Roger Cooper, Jared Gerber, and Elizabeth Vicens are partners at Cleary Gottlieb Steen & Hamilton LLP. This post is based on a Cleary Gottlieb memorandum by Mr. Cooper, Mr. Gerber, Ms. Vincens, Breon Peace, Matthew Slater, and Alexis Collins.
It has been a not infrequent occurrence over the past years that, after a company announces bad news or corporate mismanagement, securities class actions have been filed challenging general statements made by the company about its compliance with regulatory requirements or its own ethics policies and procedures. [On March 5, 2019], in Singh v. Cigna Corp., the Second Circuit issued yet another strong decision rejecting that tactic.
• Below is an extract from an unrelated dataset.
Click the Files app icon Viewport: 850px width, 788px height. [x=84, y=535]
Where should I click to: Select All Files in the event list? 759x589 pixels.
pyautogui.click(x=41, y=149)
In the wake of Cigna, it is now clear in the Second Circuit that generalized statements that a company has established policies to comply with regulatory requirements, and that it expects every employee to act with integrity and to comply with regulatory requirements, cannot provide a basis for a securities fraud claim—even if it turns out that during the time the company is making such public statements, the company is not complying with regulatory requirements and its employees are not acting with integrity.
Background
The general facts alleged in Cigna will be familiar to the readers of many recent securities fraud complaints, although they are particular in their detail. During the relevant time period, Cigna, a multi-national health services organization, filed annual reports with the SEC on Form 10-K in which Cigna stated, among other things, that it had “established policies and procedures to comply with applicable requirements” and that it “expect[ed] to continue to allocate significant resources to various compliance efforts.”